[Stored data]
________________________________________

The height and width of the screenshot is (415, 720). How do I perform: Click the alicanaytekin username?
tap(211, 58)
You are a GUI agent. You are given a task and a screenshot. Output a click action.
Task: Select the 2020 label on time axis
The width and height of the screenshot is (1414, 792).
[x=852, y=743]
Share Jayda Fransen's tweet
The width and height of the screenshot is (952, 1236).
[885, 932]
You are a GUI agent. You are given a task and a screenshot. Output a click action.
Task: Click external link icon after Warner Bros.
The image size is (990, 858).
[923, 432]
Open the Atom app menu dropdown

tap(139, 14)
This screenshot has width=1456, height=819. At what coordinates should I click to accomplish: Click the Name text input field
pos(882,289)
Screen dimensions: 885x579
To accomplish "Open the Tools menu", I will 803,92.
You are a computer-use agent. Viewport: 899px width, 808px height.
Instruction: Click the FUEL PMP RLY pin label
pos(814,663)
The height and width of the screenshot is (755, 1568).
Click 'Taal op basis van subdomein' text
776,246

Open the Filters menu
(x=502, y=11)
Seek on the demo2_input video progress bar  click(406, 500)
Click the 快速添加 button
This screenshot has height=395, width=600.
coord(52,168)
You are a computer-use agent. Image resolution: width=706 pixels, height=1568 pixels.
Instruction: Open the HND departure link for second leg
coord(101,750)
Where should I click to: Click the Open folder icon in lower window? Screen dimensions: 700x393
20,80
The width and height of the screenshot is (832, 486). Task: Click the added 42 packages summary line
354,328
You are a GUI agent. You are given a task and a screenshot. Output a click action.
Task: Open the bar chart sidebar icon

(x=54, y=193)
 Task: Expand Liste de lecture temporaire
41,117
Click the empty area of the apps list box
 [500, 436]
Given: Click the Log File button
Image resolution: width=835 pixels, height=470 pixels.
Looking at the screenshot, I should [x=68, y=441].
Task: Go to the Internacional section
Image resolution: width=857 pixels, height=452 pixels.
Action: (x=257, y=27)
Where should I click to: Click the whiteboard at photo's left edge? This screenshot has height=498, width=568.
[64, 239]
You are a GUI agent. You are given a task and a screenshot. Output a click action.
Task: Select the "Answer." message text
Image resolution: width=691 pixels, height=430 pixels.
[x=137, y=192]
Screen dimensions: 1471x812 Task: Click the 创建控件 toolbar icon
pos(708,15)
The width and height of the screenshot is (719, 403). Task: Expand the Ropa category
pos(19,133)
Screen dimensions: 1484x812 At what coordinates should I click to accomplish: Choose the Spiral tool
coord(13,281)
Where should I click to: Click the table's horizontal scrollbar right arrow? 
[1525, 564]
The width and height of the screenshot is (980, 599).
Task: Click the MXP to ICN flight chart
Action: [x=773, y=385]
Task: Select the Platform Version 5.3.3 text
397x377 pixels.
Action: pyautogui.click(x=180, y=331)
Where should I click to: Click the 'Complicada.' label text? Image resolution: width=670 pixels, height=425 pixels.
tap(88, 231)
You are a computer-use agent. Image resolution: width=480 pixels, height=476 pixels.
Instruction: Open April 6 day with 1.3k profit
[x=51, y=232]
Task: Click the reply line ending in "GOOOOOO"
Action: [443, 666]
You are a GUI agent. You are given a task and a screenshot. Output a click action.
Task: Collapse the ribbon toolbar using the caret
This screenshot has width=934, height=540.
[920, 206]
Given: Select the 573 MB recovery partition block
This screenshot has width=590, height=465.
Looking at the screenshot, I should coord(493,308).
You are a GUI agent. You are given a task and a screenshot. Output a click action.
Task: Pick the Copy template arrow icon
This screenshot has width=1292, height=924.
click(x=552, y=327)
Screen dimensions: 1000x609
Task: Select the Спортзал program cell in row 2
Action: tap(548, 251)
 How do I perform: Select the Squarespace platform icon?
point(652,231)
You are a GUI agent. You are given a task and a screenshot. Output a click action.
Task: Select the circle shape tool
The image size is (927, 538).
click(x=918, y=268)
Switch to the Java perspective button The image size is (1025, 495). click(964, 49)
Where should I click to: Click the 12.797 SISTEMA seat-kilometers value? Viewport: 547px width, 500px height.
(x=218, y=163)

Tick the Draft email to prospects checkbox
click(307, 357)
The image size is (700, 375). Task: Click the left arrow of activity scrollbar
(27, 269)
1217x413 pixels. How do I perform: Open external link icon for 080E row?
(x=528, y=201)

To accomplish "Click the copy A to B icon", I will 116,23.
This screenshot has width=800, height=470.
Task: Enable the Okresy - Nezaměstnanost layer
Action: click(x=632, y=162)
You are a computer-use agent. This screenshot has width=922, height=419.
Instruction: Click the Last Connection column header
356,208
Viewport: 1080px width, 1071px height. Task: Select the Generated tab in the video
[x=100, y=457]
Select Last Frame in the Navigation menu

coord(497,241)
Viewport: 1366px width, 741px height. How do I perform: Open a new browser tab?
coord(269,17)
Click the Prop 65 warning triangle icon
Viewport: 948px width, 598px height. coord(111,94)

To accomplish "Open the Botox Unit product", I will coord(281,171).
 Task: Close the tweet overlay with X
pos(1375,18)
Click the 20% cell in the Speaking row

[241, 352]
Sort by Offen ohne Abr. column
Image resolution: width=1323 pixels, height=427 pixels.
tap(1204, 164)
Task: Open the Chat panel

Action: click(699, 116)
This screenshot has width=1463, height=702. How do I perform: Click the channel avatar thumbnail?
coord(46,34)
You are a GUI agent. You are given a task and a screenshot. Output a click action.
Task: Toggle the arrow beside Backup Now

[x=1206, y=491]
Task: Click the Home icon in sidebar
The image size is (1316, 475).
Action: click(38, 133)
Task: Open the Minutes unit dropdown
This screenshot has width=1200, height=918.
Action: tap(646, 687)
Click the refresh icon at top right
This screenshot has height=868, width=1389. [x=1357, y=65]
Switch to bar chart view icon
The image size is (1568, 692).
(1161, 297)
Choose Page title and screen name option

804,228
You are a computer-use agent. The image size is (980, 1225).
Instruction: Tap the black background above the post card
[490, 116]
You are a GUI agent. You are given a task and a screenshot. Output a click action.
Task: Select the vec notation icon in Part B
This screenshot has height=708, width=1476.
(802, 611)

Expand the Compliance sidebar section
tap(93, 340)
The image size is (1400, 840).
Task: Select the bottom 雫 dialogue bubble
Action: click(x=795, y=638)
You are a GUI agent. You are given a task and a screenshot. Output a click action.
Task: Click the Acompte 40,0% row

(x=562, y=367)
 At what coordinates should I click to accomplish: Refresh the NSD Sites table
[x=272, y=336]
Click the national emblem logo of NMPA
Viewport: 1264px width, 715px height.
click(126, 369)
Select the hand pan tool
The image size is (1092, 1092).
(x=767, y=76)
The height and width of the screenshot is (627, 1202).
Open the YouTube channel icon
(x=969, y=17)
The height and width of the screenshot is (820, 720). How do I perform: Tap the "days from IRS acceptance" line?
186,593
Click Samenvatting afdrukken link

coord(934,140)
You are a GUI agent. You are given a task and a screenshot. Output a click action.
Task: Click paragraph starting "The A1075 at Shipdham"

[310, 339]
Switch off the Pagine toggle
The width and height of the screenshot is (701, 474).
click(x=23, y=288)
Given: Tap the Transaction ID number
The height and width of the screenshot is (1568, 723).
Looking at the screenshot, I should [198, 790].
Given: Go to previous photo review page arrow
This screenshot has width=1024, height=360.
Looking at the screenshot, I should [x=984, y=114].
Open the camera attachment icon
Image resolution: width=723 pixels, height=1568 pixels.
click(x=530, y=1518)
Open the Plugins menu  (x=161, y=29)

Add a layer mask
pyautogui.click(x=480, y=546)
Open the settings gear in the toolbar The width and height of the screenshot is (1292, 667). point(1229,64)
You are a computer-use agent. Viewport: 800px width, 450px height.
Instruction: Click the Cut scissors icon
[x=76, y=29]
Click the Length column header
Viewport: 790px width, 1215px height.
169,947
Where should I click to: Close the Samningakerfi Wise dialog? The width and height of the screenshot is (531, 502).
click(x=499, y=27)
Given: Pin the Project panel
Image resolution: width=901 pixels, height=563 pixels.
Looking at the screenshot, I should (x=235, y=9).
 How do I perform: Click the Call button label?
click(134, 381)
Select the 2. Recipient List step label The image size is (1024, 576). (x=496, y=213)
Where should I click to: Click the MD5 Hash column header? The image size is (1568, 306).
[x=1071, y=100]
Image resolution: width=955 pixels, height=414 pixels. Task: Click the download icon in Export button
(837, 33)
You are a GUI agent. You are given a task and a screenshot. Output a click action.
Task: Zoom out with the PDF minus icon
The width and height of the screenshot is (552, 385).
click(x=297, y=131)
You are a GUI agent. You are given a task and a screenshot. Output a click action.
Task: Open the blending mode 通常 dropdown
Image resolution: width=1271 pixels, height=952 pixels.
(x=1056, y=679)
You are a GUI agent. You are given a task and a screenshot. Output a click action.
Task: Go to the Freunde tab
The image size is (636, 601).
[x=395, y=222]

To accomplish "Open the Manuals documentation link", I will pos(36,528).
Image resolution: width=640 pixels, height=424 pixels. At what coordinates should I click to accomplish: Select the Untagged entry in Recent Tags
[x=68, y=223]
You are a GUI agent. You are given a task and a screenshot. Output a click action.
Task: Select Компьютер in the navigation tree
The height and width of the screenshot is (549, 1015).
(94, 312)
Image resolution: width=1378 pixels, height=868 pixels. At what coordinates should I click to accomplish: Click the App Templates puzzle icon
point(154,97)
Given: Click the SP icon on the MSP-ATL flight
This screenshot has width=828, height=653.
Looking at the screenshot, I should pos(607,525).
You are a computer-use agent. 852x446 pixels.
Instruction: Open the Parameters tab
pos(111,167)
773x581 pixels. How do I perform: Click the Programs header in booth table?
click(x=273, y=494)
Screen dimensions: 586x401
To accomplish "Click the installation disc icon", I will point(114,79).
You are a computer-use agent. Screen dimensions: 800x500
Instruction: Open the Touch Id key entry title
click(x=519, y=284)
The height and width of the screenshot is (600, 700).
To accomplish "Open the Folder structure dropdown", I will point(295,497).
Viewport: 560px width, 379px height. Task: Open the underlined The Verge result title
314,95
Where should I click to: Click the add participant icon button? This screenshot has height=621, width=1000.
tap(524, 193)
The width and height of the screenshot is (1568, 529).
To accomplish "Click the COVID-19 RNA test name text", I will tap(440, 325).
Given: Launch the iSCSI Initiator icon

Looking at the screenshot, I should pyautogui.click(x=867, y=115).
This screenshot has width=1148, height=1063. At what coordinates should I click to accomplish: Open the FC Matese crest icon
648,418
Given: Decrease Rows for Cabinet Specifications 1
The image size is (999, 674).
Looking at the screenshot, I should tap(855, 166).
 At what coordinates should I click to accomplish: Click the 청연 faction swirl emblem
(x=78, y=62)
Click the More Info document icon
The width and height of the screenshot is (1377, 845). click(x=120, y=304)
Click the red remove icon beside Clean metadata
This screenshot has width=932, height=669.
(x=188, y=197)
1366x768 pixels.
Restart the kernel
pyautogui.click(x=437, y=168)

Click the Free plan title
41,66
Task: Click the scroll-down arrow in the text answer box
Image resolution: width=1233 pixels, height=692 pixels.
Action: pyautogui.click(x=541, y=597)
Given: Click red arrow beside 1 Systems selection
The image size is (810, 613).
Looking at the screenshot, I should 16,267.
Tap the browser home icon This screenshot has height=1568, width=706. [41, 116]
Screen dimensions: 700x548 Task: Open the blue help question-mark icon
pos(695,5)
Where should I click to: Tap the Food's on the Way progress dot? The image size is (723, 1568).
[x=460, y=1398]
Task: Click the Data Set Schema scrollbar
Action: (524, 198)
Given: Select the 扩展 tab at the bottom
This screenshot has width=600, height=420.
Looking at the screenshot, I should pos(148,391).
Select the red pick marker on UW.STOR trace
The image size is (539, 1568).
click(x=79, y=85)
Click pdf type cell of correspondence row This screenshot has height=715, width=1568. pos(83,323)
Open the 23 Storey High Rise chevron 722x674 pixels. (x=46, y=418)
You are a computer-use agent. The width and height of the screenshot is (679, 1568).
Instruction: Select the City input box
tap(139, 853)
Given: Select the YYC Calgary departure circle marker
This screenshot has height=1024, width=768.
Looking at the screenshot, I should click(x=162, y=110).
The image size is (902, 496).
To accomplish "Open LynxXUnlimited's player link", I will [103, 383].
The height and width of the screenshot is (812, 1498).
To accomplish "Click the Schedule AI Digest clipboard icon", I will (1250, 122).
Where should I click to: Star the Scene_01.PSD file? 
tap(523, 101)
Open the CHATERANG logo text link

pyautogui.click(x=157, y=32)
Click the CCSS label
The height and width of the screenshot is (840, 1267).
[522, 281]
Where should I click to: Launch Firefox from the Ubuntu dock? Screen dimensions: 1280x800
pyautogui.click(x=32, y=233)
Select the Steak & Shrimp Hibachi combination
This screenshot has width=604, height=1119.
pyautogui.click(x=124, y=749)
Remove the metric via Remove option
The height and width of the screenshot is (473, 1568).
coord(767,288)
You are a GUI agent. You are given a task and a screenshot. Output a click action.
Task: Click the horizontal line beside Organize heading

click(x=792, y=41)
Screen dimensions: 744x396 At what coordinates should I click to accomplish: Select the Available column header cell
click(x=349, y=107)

________________________________________

_DESCRIPTION OF THE TASK_
Lines from the top of the entries through the line with "Share Jayda Fransen's tweet" are to be transcribed exactly, and nothing more.

_WRITTEN REPLY_
The height and width of the screenshot is (415, 720). How do I perform: Click the alicanaytekin username?
tap(211, 58)
You are a GUI agent. You are given a task and a screenshot. Output a click action.
Task: Select the 2020 label on time axis
The width and height of the screenshot is (1414, 792).
[x=852, y=743]
Share Jayda Fransen's tweet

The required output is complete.